Problem requirements: State how many lines of the material below contain the string "This", matching case exactly. Give only the number.

%%

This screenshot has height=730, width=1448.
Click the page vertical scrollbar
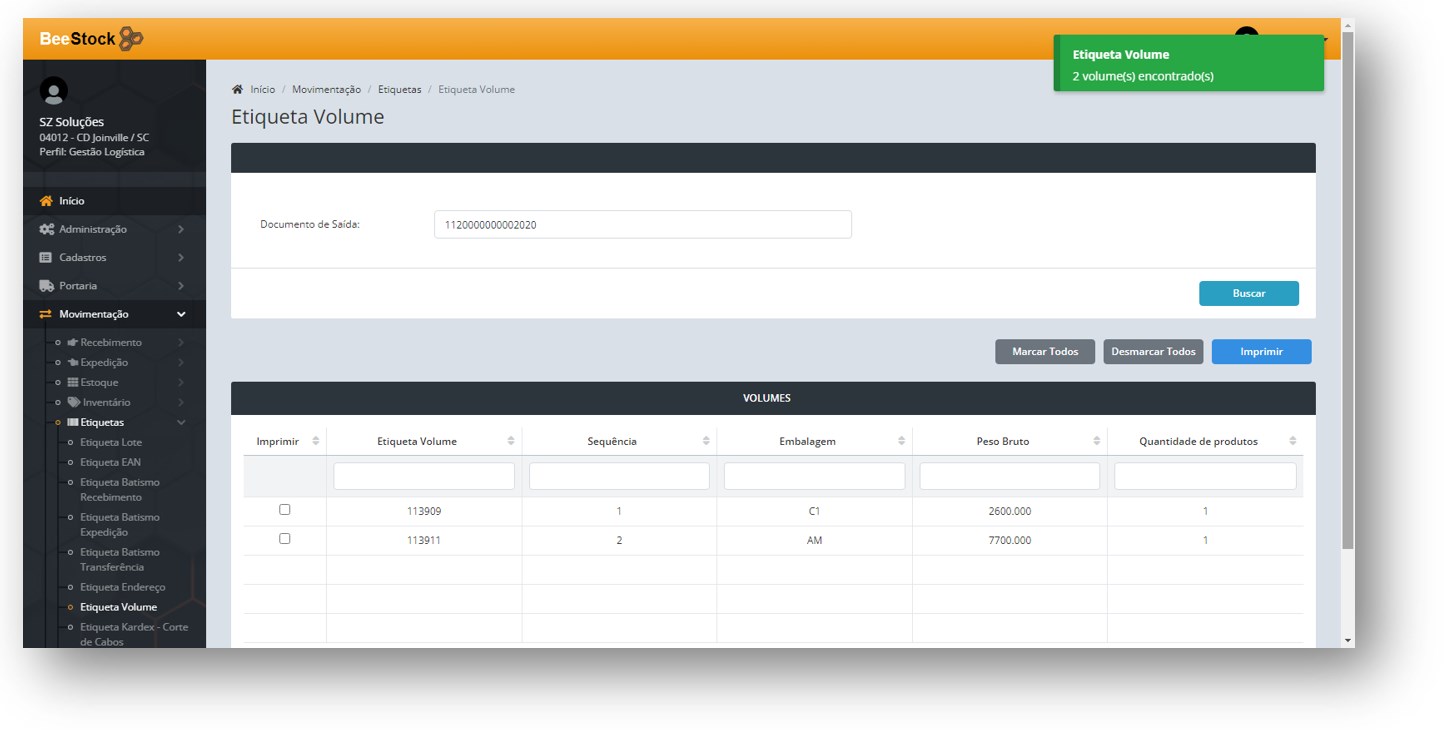click(x=1347, y=300)
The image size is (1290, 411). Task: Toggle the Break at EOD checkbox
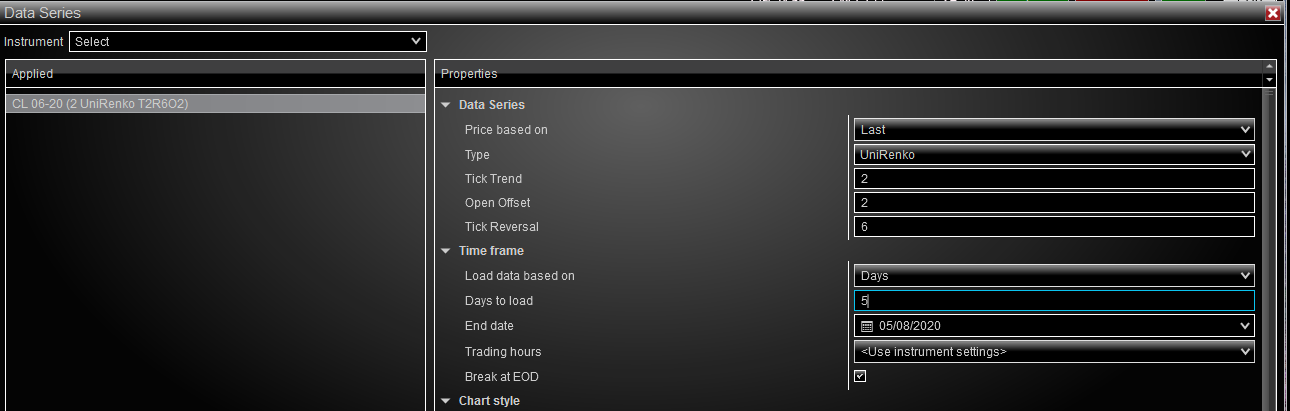[860, 376]
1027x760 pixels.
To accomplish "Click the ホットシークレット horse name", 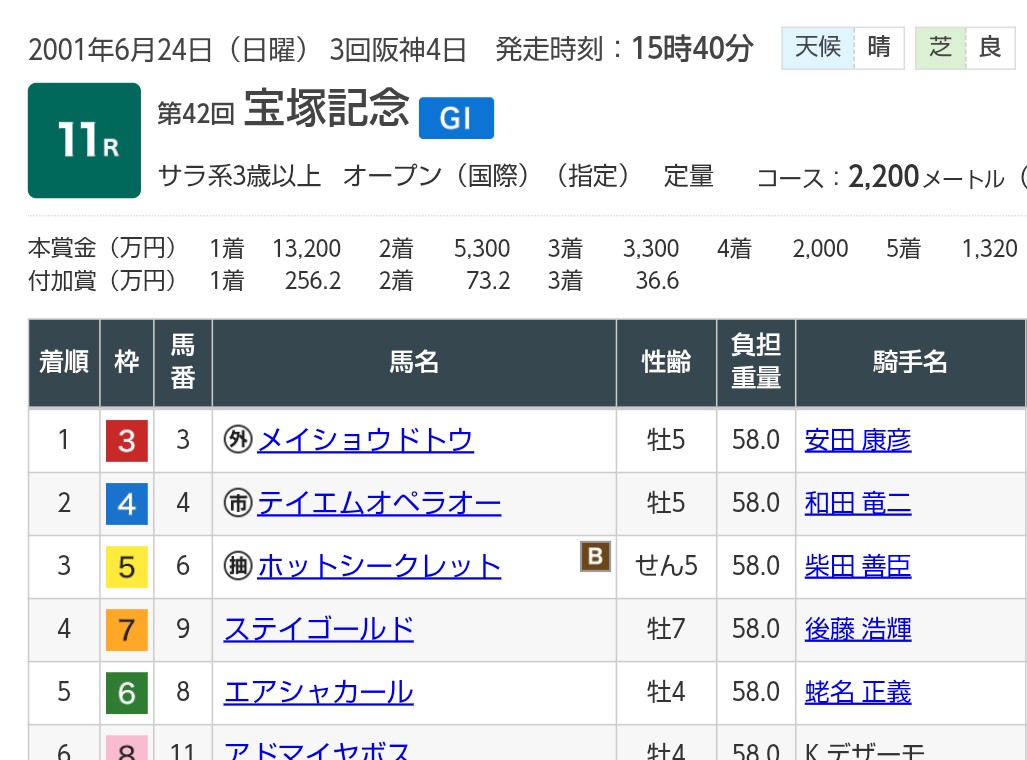I will click(x=379, y=566).
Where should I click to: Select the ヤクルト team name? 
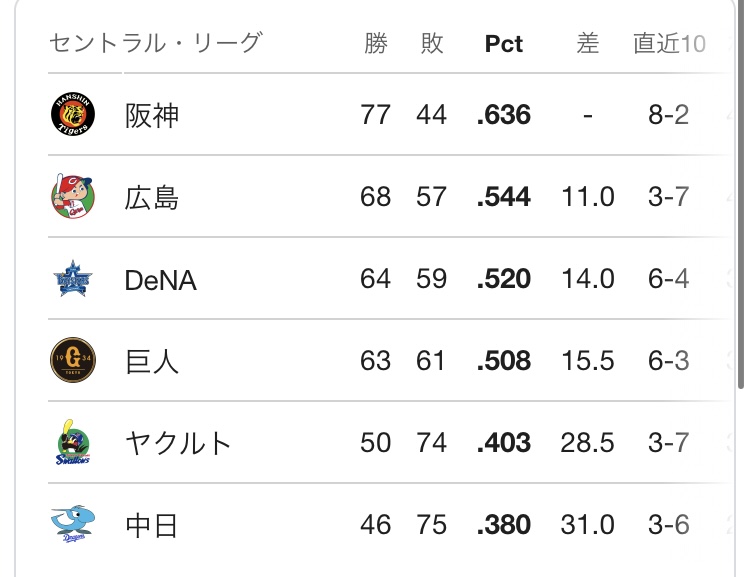pos(179,443)
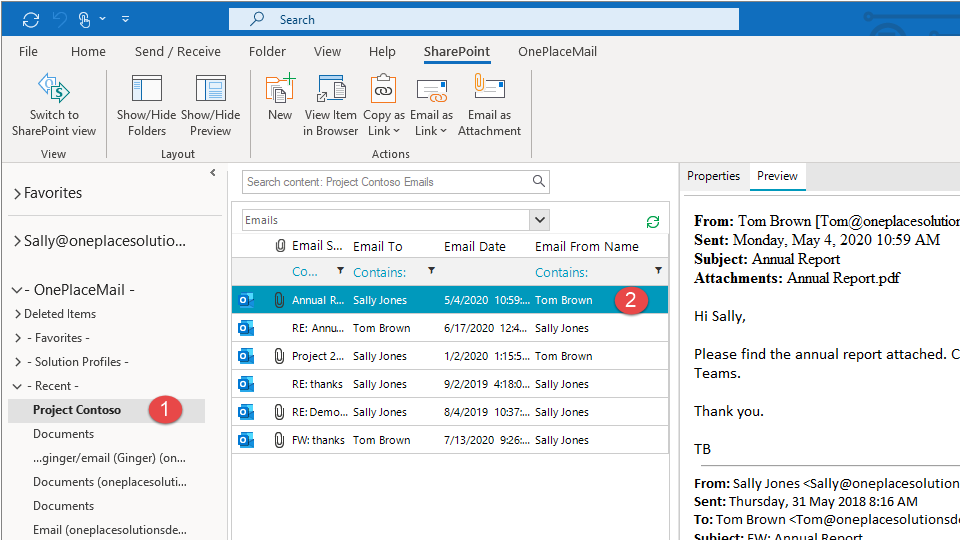The image size is (960, 540).
Task: Open Email From Name filter dropdown
Action: point(658,271)
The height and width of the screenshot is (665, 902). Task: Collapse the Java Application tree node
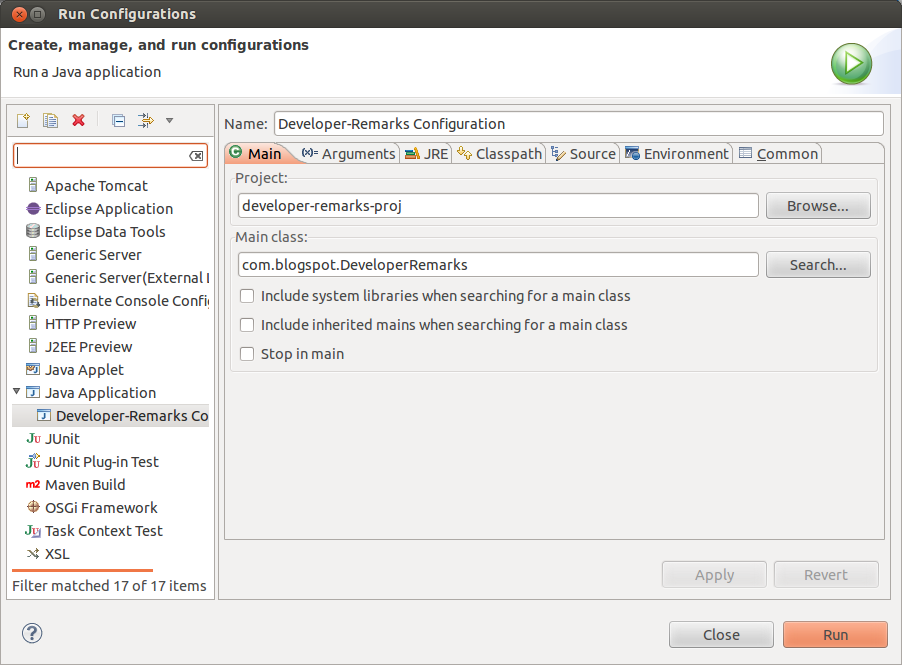click(x=17, y=392)
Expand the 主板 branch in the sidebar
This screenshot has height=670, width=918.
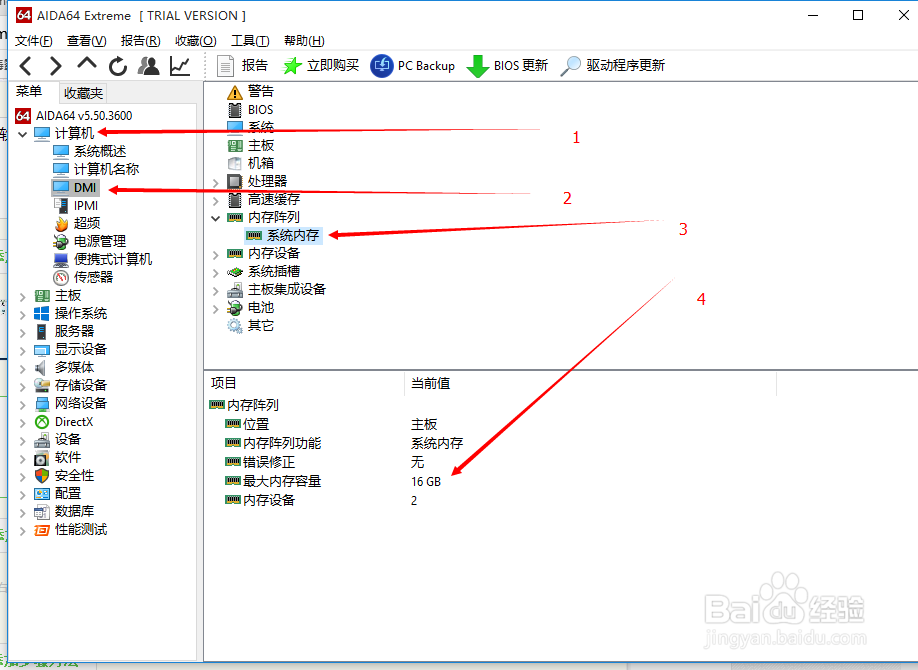24,294
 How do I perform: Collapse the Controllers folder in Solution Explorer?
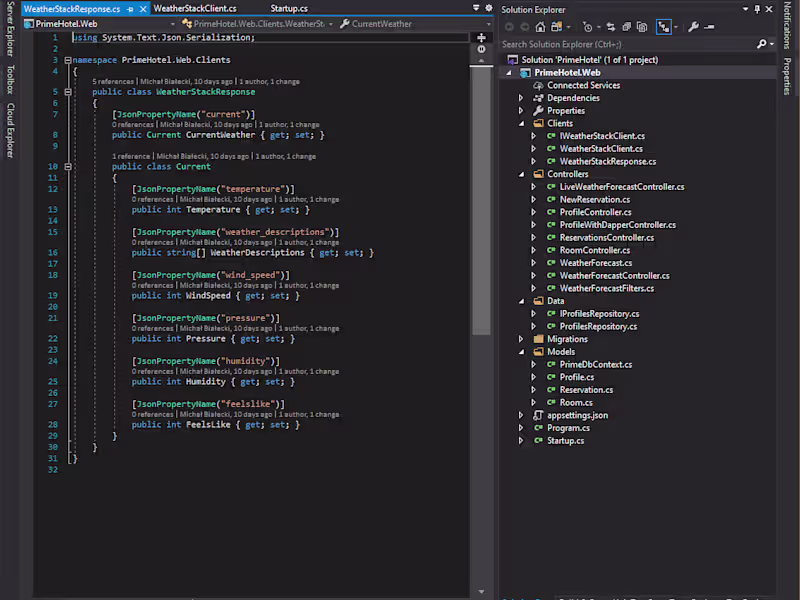pos(520,174)

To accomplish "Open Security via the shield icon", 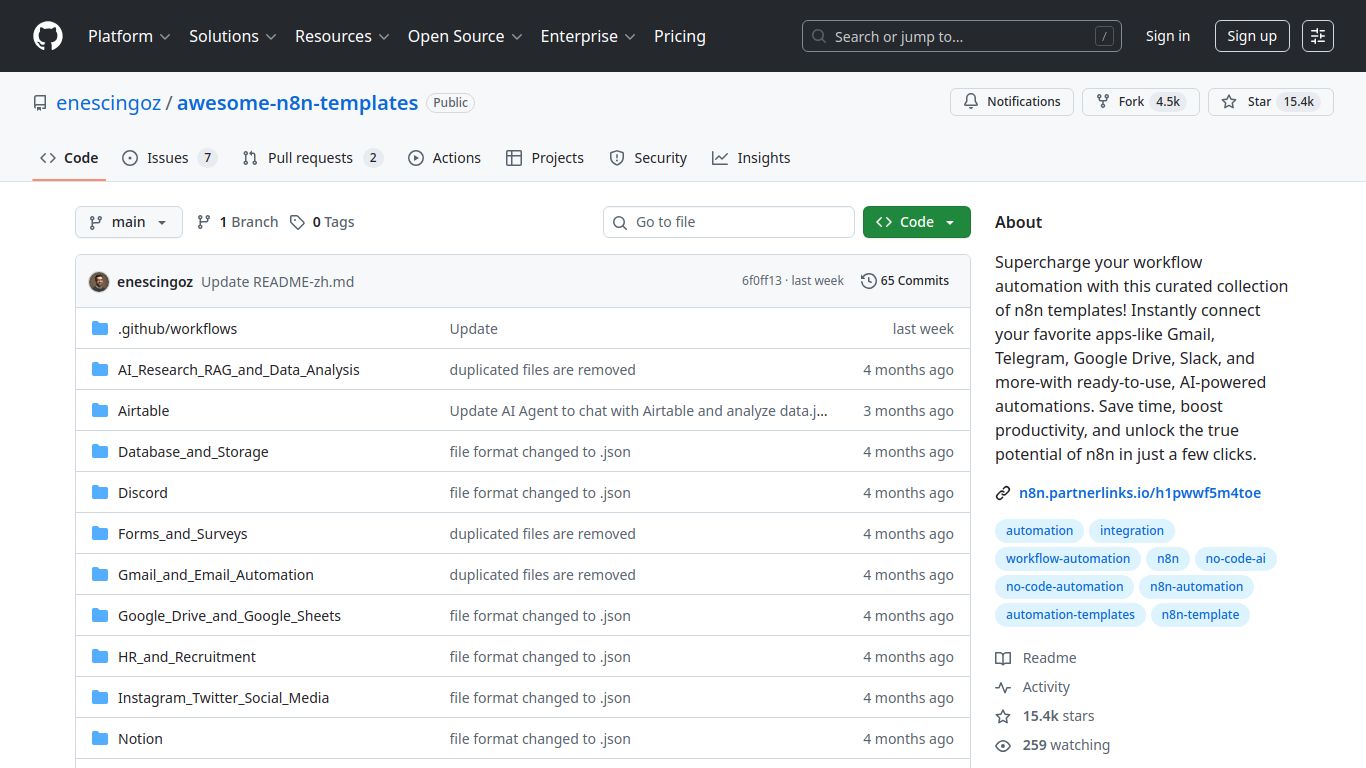I will click(x=617, y=157).
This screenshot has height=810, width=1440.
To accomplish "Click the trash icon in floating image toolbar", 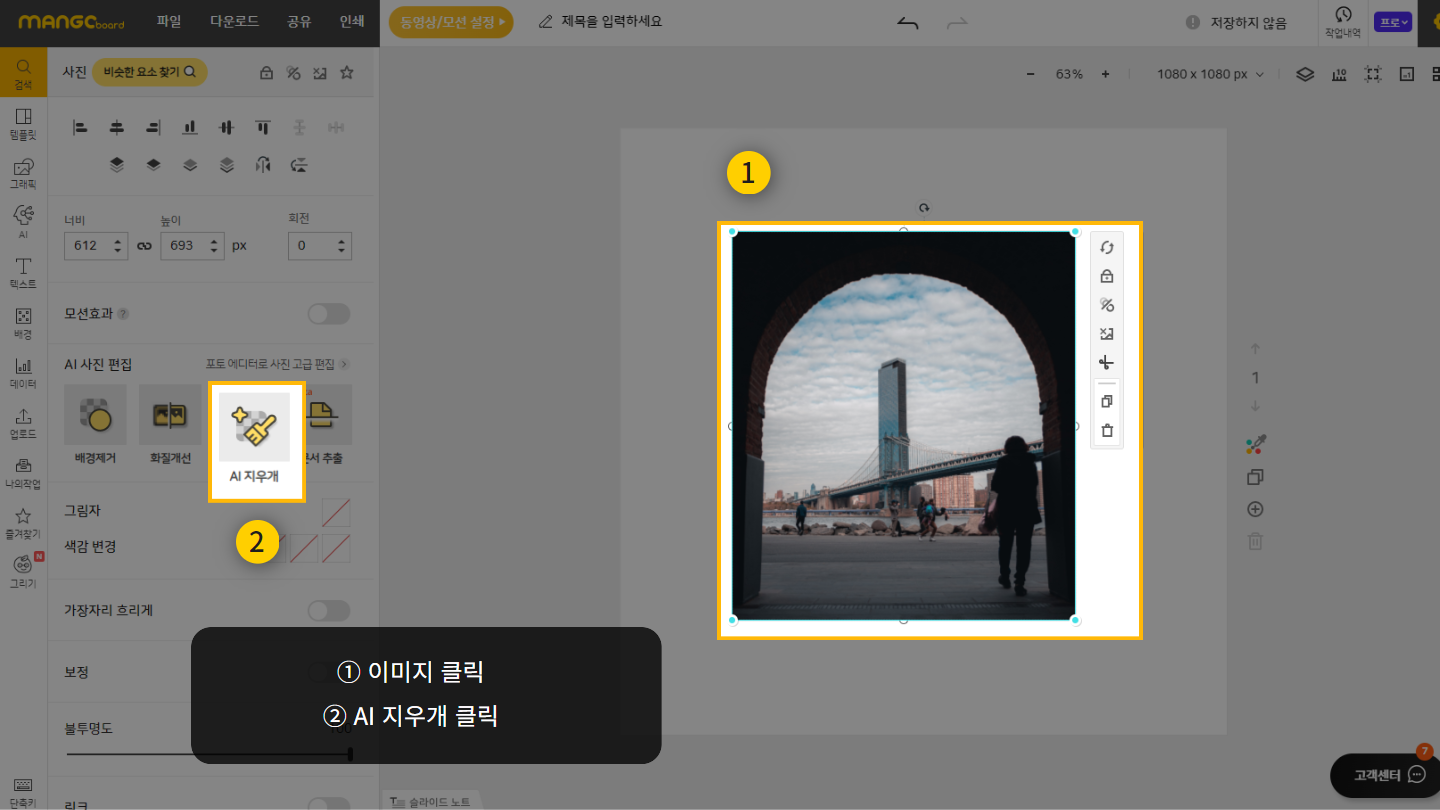I will 1106,431.
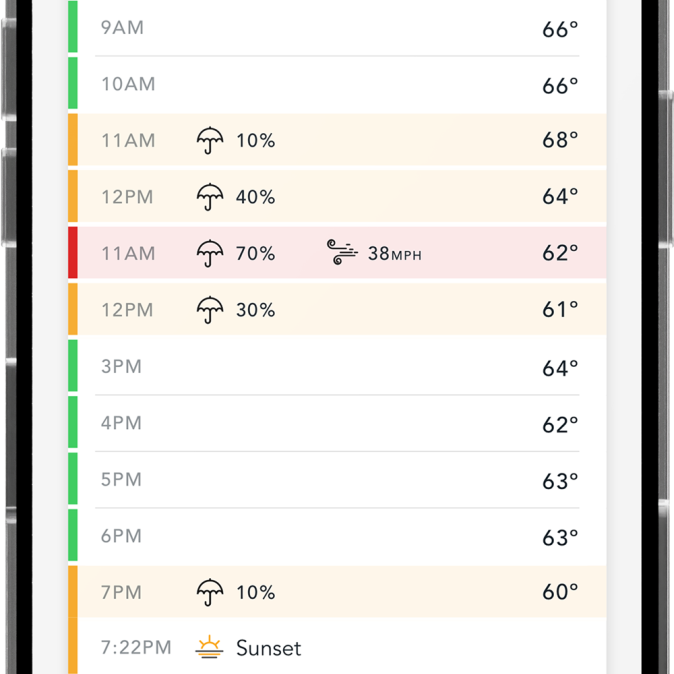Viewport: 674px width, 674px height.
Task: Open the 3PM hourly forecast row
Action: pos(340,367)
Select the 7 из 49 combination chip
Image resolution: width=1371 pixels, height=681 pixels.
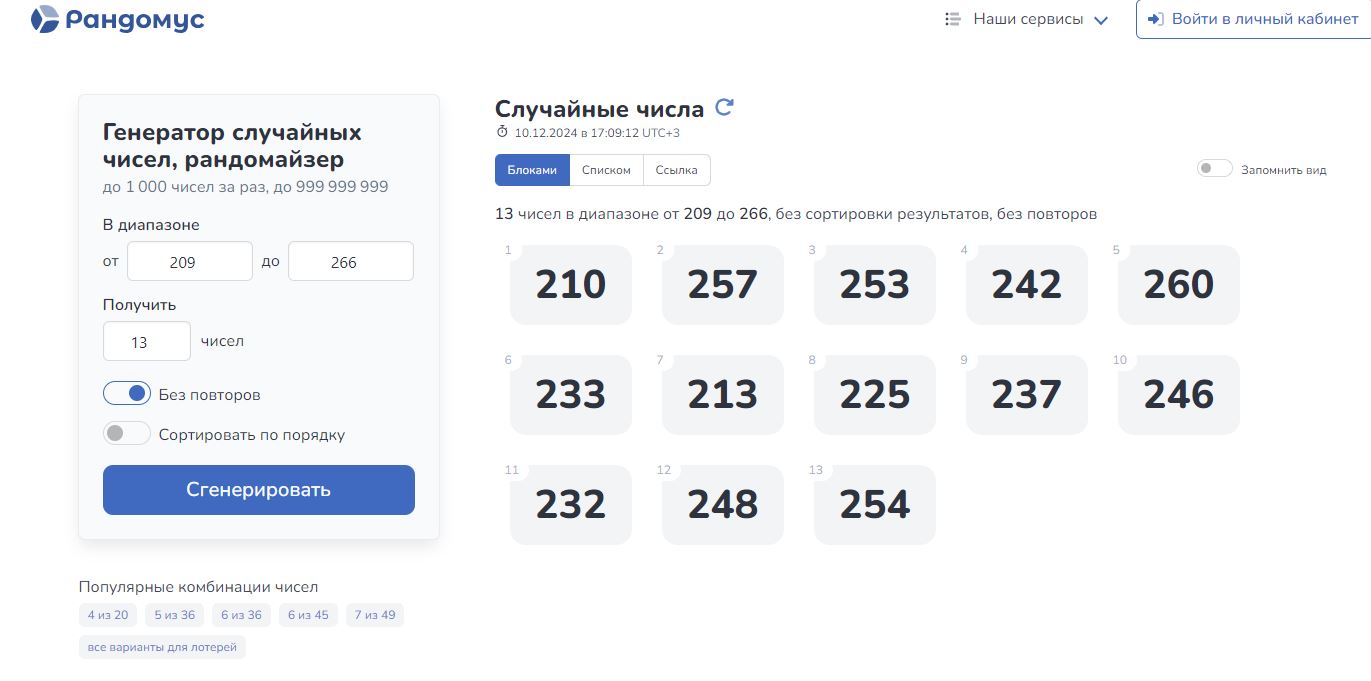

%%

Written solution: 3